I am trying to solve Q 22 below:
Upon minimizing the squared errors I get the following values of the parameters:
$$\hat{\alpha} = \overline{y}$$
$$\hat{\beta} = \frac{\sum x_i y_i - \overline{x}\sum y_i}{\sum (x_i - \overline{x})^2}$$
How should one conclude the value of correlation coeff from here?

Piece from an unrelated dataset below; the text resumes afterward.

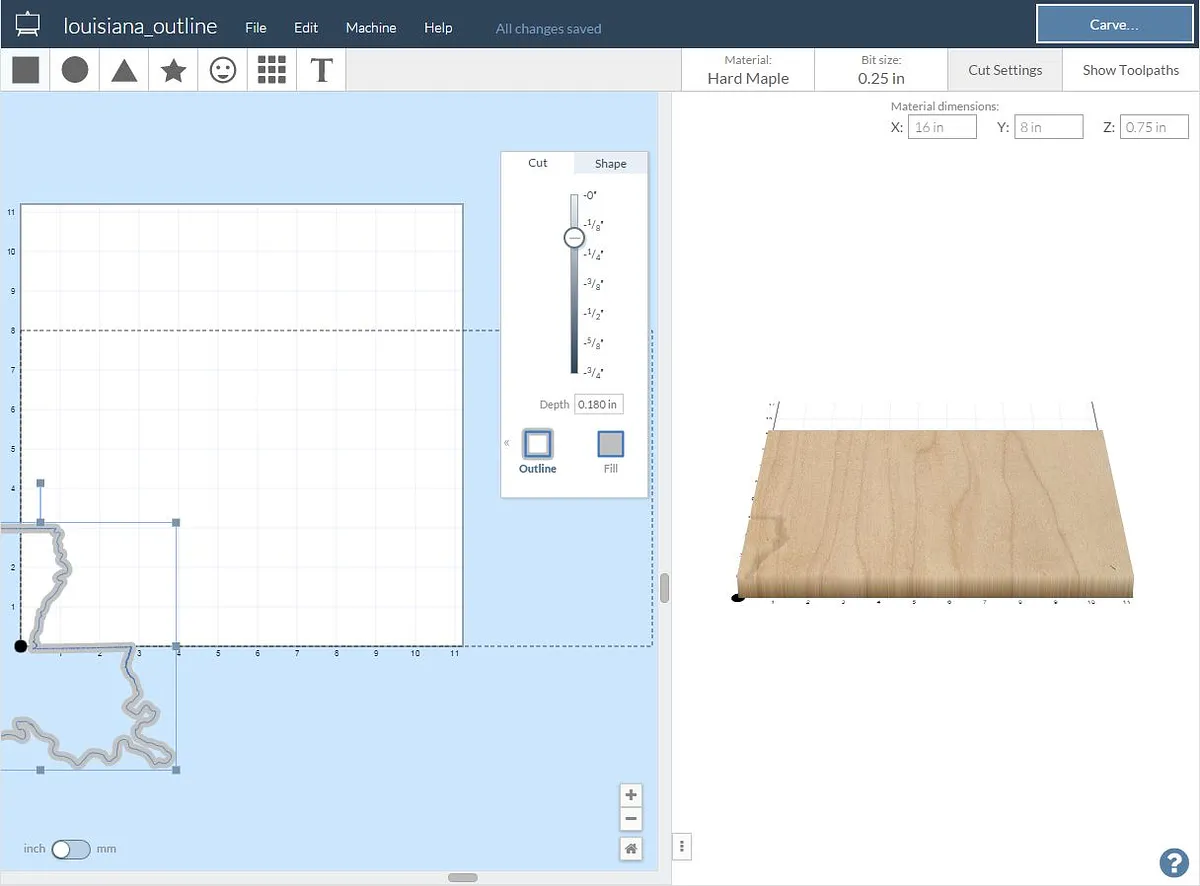Screen dimensions: 1200x886
Task: Open the apps grid tool
Action: click(272, 70)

$\newcommand{\bhat}{\widehat{b}}\newcommand{\ahat}{\widehat{a}}\newcommand{\Sxy}{S_{xy}}\newcommand{\Sxx}{S_{xx}}\newcommand{\Var}{\operatorname{Var}}\newcommand{\Cov}{\operatorname{Cov}}$Hints: We use some relatively standard notations. Denote $S_{xy} = \sum\limits_{i=1}^n (x_i - \bar{x})y_i$ and $S_{xx} = \sum\limits_{i=1}^n (x_i-\bar{x})^2$. Then $\bhat = \frac{\Sxy}{\Sxx}$ and $\ahat = \frac{1}{n}\sum\limits_{j=1}^{n}y_j$. Hence $$\begin{align} \Cov(\ahat, \bhat)&=\Cov(\bar{y} , \bhat)\\ &= \Cov\left(\frac{1}{n}\sum\limits_{j=1}^n y_j, \frac{\sum\limits_{i=1}^{n}(x_i-\bar{x})y_i}{\Sxx}\right) \\ &= \frac{1}{n \Sxx}\sum\limits_{j=1}^{n}\sum\limits_{i=1}^{n}(x_i-\bar{x})\Cov\left(y_j , y_i\right).\quad(\text{covariance is bilinear}) \end{align}$$
Now, split the double sum into cases: for $i\ne j$, the covariance between $y_i$ and $y_j$ is $0$. And for $i=j$, $\Cov(y_i, y_i)=\Var(y_i)=1$. Therefore, noting that $\sum\limits_{i=1}^{n}(x_i-\bar{x})$ has a simple value (what is it?), what is the value of the above double sum, and hence of the correlation between $\ahat$ and $\bhat$?